## TASK INPUTS

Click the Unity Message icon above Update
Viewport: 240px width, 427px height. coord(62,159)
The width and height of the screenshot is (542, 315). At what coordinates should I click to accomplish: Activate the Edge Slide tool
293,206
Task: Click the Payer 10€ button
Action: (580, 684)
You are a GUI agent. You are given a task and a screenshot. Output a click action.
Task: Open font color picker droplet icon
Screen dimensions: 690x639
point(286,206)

* * *

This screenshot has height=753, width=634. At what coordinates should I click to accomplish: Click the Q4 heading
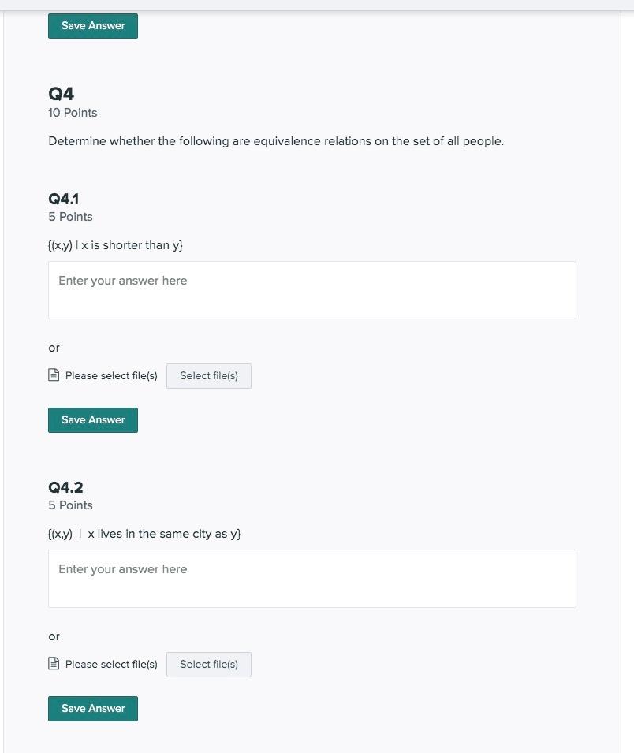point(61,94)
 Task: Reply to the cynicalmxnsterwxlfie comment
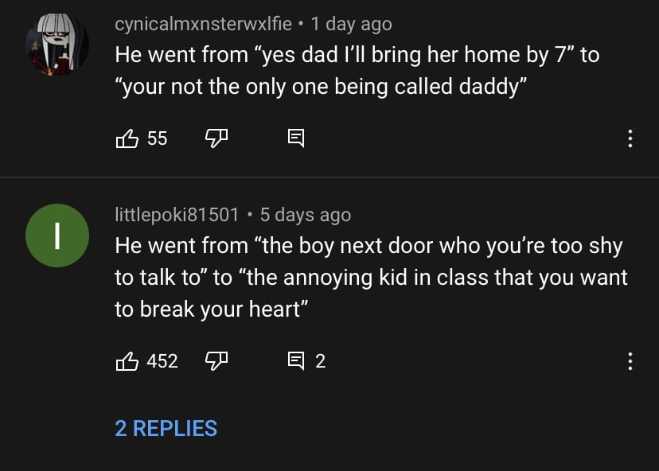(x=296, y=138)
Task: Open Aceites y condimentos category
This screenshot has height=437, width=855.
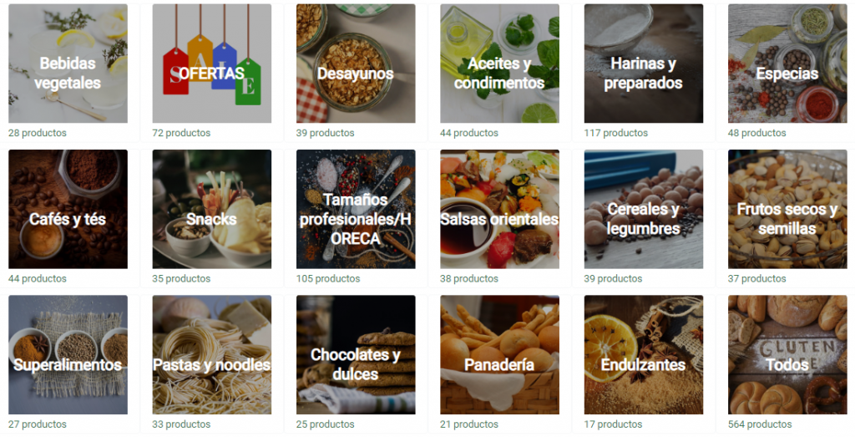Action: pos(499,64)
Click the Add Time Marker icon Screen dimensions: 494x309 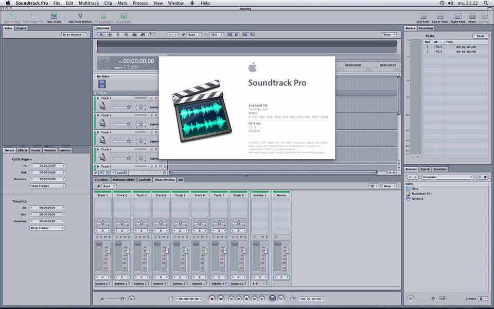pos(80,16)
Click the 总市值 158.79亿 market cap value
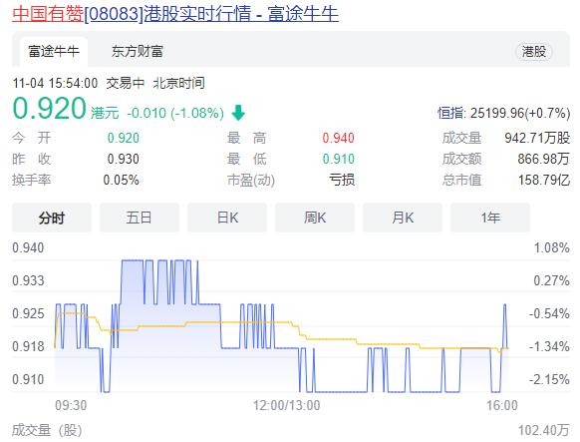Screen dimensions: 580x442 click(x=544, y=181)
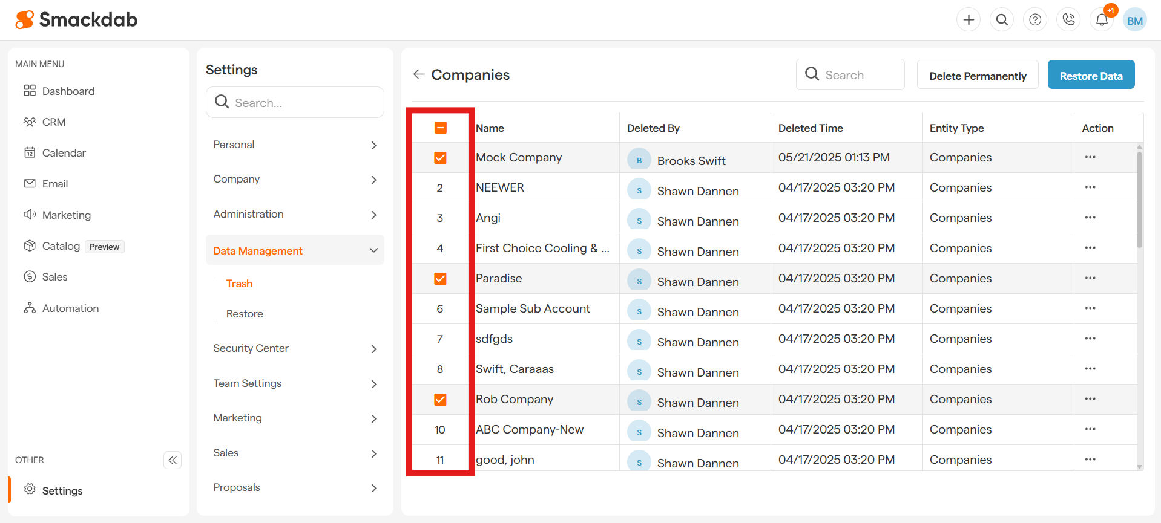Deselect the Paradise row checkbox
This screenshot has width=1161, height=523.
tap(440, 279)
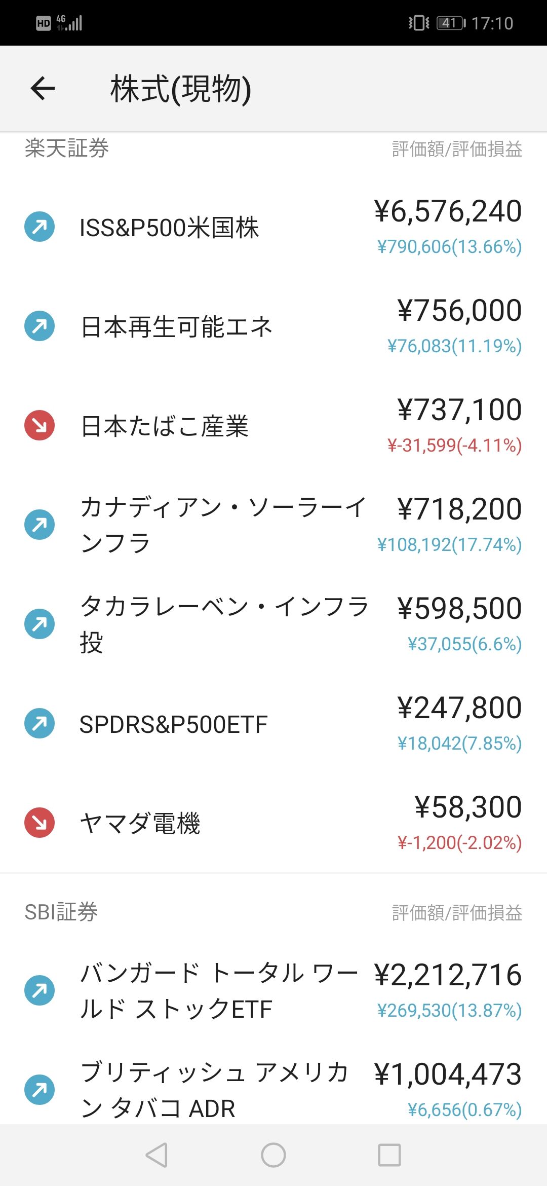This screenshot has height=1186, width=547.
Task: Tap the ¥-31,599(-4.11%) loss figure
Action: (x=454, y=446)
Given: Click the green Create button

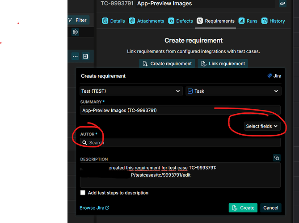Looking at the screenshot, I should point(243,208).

## TRY IT
Return each line above where the word "Open" shows up.

## RESULT FOR THIS EXERCISE
Task: Open font color picker droplet icon
Task: Open Aceites y condimentos category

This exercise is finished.